My niece Lis Lees, a Crown prosecutor in the Cayman Islands, was marrying Paul Schreiner, the chief financial officer of the island’s National Roads Authority.

“We’re getting a party together to swoop down the mountain on the Flying Fox the day before our wedding,” Schreiner had emailed me. Lis had been in Canada to participate in my Kids with Cancer cycling team a couple of times, and they knew I was once known in Edmonton as Nick Danger.

“We expect you to live up to your moniker,” he said.

But what’s the Flying Fox? Is it suitable for a man of a certain age?

“It’s billed as the longest and fastest steel cable slide in the world,” Schreiner said of the gravity-propelled device, sometimes called a zip-line or an aerial runway. “We’ll swoosh down the valley at 130 kilometres an hour, just like Superman. Bring spare underwear.”

This particular Flying Fox had been created last year by celebrated German stuntman Jochen Schweizer. In 1997, he set a world record for the longest bungee jump by leaping from 2,500 metres with a 285-metre-long rope.

On the eve of our jump, and over a wiener schnitzel and a two-litre glass of locally brewed Edelweiss Weissbier (wheat beer), I was confronted by my brother Jim and his former wife Denise.

They definitely didn’t want a fatality associated with their eldest daughter’s nuptials.

“Are you sure you want to do this?” Denise asked. “You are nearly 70 years old. The shock might kill you.”

This did play on my mind a tad the next morning when I signed a waiver saying I was of normal physical and mental strength. I boarded the gondola for the ride up the mountain carrying a horizontal harness, helmet and goggles in a rubber bag. It struck me the rubber bag looked as if it might easily double as a body bag.

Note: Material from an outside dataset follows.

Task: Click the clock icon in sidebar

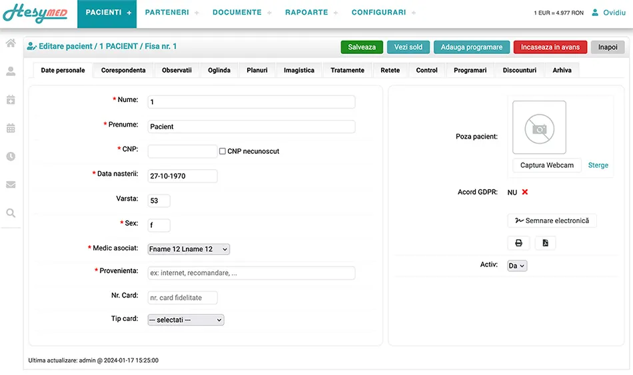Action: [11, 157]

“Cremate me locally if I die,” I told my brother Jim, who does not have a head for heights and had no plans to jump. “But send my ashes back to Edmonton for friends to sprinkle into the North Saskatchewan River from the High Level Bridge.”

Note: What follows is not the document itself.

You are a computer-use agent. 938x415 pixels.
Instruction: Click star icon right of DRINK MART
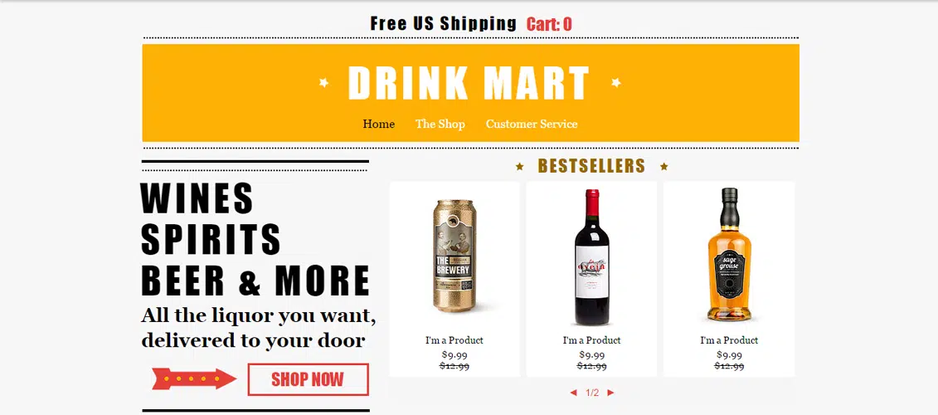(615, 82)
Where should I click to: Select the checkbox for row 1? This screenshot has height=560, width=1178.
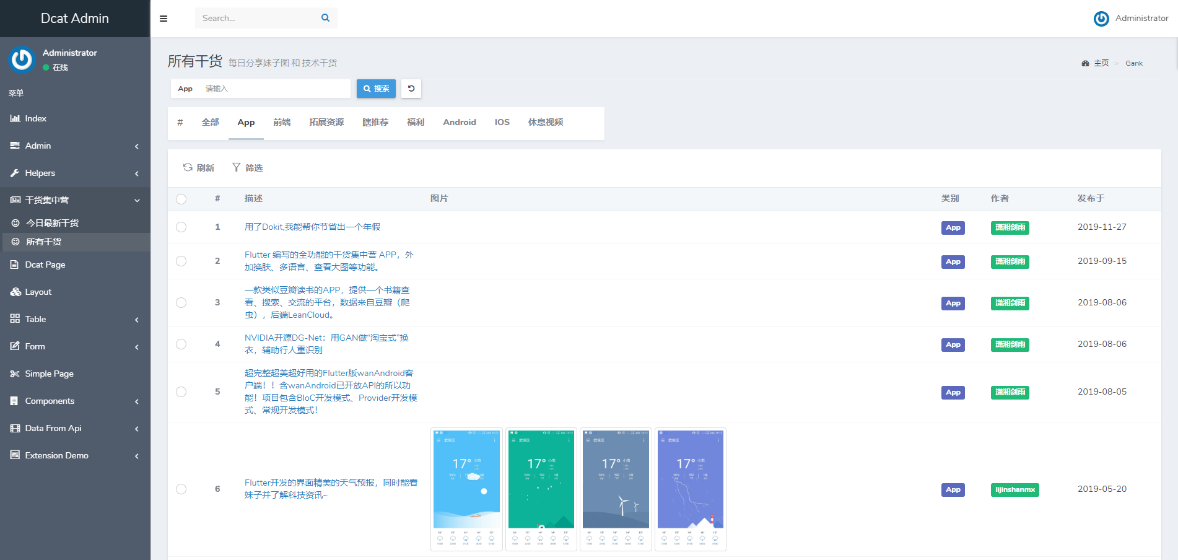181,227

I had goose bumps as I donned my gear near the middle station on the Asitz ski hill.

I wondered if I should tell the instructor I had two new hips of steel, the cartilage removed from my right knee, a dislocated shoulder, and I’d broken my left collarbone three times. Perhaps he’d say I wasn’t a suitable candidate to fly down the mountains.

“Keep your arms by your side until you clear the start gate,” the instructor said. “You don’t want to lose your arms as you quickly gain speed.”

Everything went from my mind as he released the cable. The ground flew by below, then fell away. I found myself weightless and sailing across the valley.

I have never hang-glided (are you crazy?) and thought the feeling must be somewhat similar, but slower. I had a wonderful view of the meadows below and the surrounding mountains. Trees flew by below me and I spread my arms out and pretended to be a superhero.

The orange marker, where I had to bring my arms in before flying through the towers of the lower station, came up quickly. I tripped a brake and was stopped in six metres.

“You did well,” said the attendant who unhooked me. “Some people shake so much they have a hard time climbing off the landing platform.”

I started to shake. He pretended not to notice.

Next day, we hiked beyond the top ski station for the mountain top wedding ceremony, the second that day. (In the morning, the happy couple had married in a civil service at Leogang’s small museum, large enough to accommodate only family members.)

Some 70 relatives and friends from 13 countries, led by a string quartet, sang All You Need is Love before vows and rings were exchanged.

I had been invited to conduct the re-enacted wedding ceremony and heard one woman say to her husband: “Is that guy really a priest?”

I may not have looked like clergy, but I had said a prayer before donning my harness before braving the Flying Fox.

I felt great striding down to the ski lodge for the wedding feast. One’s biggest battles are often fought inwardly. No one ever knows your heart rate nearly ran off the clock.